Ninguna bebida sustituye al movimiento, pero varias aportan compuestos que apoyan el flujo sanguíneo y reducen la sensación de piernas cansadas. Estas son seis opciones fáciles:
- Zumo de remolacha: fuente de nitratos que favorecen la dilatación de los vasos.
- Té verde: rico en antioxidantes; puedes ver los beneficios del té verde antes de incorporarlo.
- Agua con abundancia: la hidratación mantiene la sangre fluida y ayuda a eliminar el exceso de sodio.
- Infusión de jengibre: el jengibre aporta compuestos que estimulan la circulación.
- Zumo de cítricos: la vitamina C y los flavonoides refuerzan la pared de las venas.
- Té de granada: sus antioxidantes se asocian a una mejor salud de los vasos sanguíneos.
Conviene verlas como un complemento, no como un remedio. Su mayor ventaja es que sustituyen a refrescos azucarados y ayudan a mantener una buena hidratación, algo básico para que la sangre circule sin espesarse.
¿Cómo ayudan la elevación y la compresión?

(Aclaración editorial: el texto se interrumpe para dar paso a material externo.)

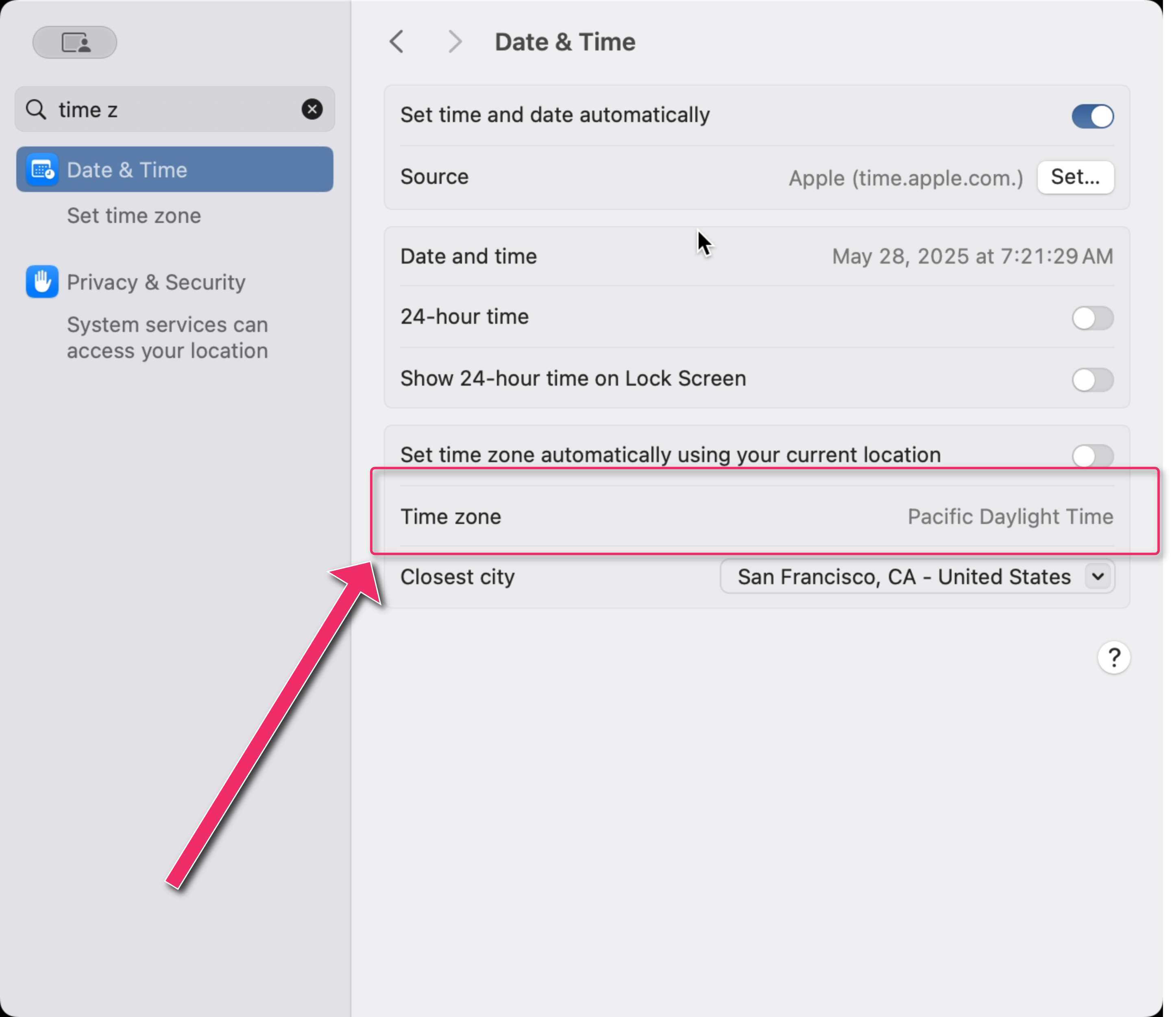Click inside the search input field
1176x1017 pixels.
176,109
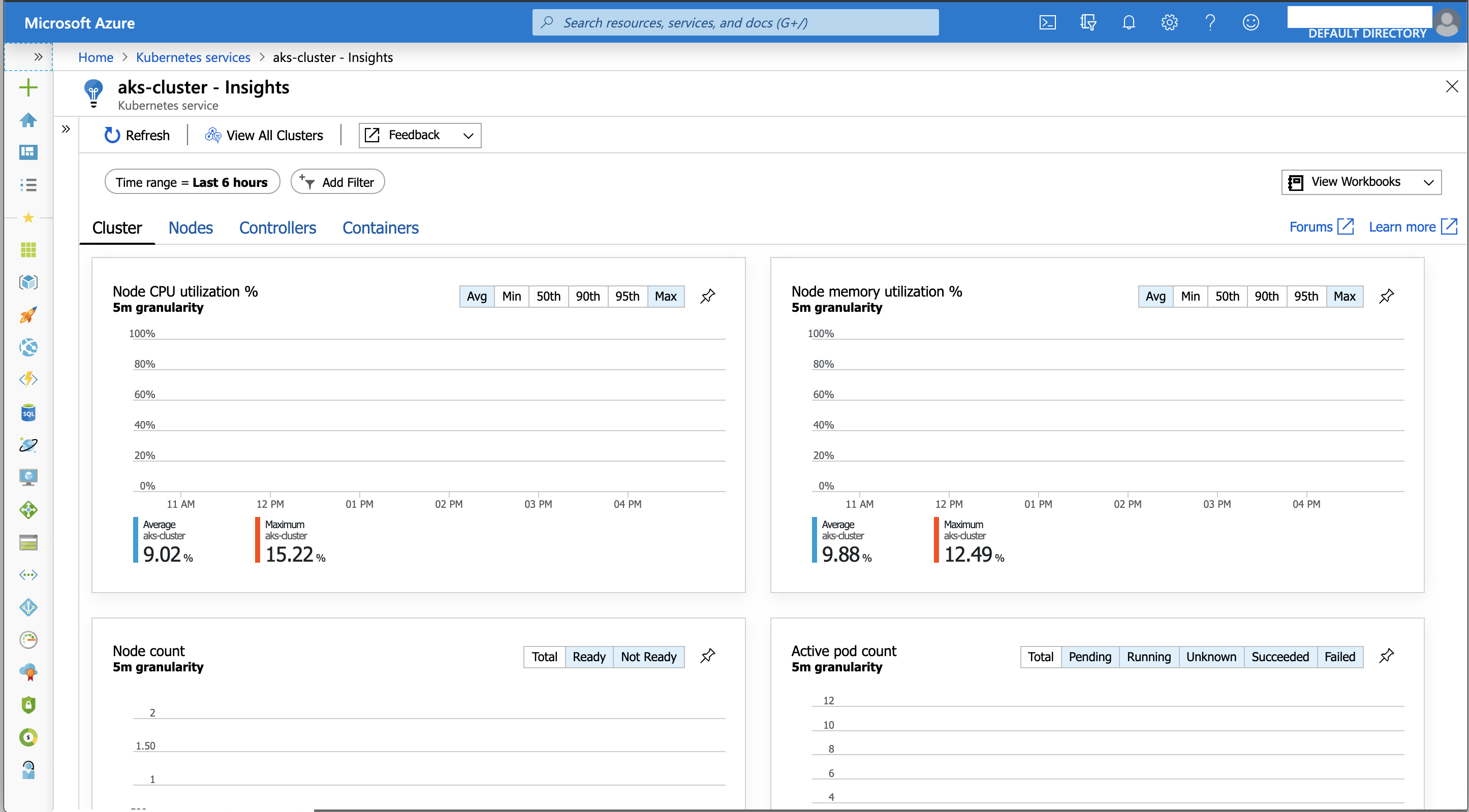The height and width of the screenshot is (812, 1469).
Task: Open Kubernetes services breadcrumb link
Action: point(193,57)
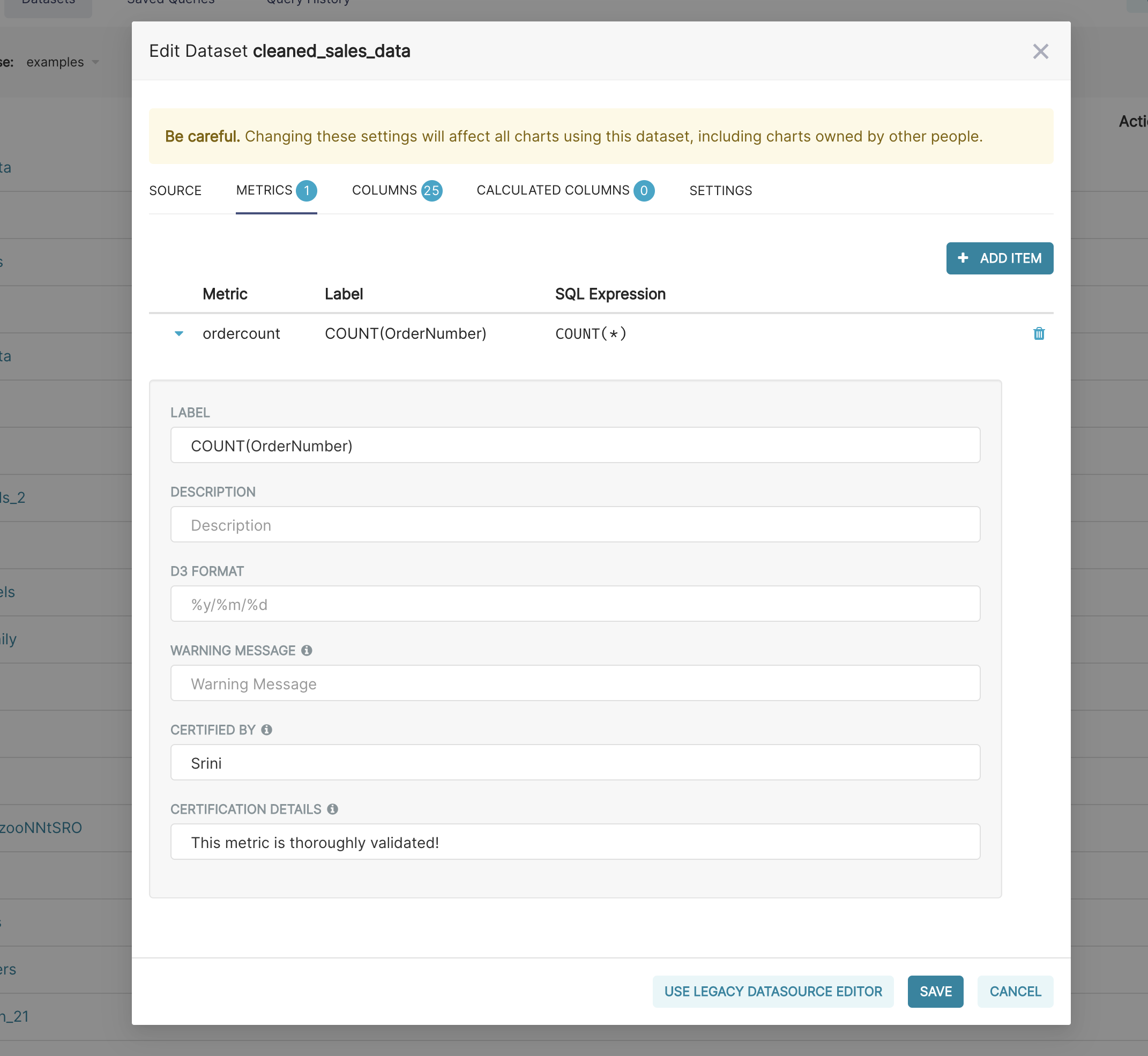This screenshot has height=1056, width=1148.
Task: Switch to the SOURCE tab
Action: coord(175,190)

Dos medidas físicas muy simples descargan las piernas cuando la pesadez aprieta. La primera es elevar las piernas por encima del nivel del corazón durante unos quince minutos, que facilita el retorno de la sangre y baja la hinchazón.
La segunda son las medias de compresión, que aprietan de forma graduada para ayudar a las venas a empujar la sangre hacia arriba. Son especialmente útiles si trabajas muchas horas de pie, aunque conviene que un profesional indique el grado adecuado. Ponerlas por la mañana, antes de que las piernas se hinchen, mejora bastante su efecto a lo largo de la jornada.
¿Qué hábitos diarios alivian la pesadez?
Más allá de lo que bebes, el estilo de vida es determinante para unas piernas ligeras. Estos hábitos suman a lo largo del día:
- Caminar y activar la musculatura con ejercicios para piernas, que actúan como bomba para las venas.
- Evitar estar mucho rato quieto, de pie o sentado, y hacer pausas para moverte.
- Reducir la sal, que favorece la retención de líquidos.
- Terminar la ducha con agua fría en las piernas para estimular el tono de las venas.
- Mantener un peso saludable y no cruzar las piernas durante mucho tiempo.
La constancia es la clave: caminar treinta minutos al día hace más por la circulación que cualquier bebida tomada de forma aislada.
¿Qué señales de insuficiencia venosa no debes ignorar?
Si la pesadez se acompaña de varices marcadas, hinchazón que no cede, picor, calambres nocturnos o cambios de color en la piel de los tobillos, puede haber una insuficiencia venosa que conviene valorar. La aparición de una pierna muy hinchada, roja, caliente y dolorosa de forma brusca requiere atención urgente, porque puede señalar una trombosis. En estos casos, las bebidas y los hábitos son un apoyo, pero el diagnóstico y el tratamiento corresponden al médico.
Esta información tiene carácter divulgativo y no sustituye la evaluación de un profesional sanitario. Ante piernas muy hinchadas, dolor persistente o varices que empeoran, consulta con tu médico para un estudio adecuado.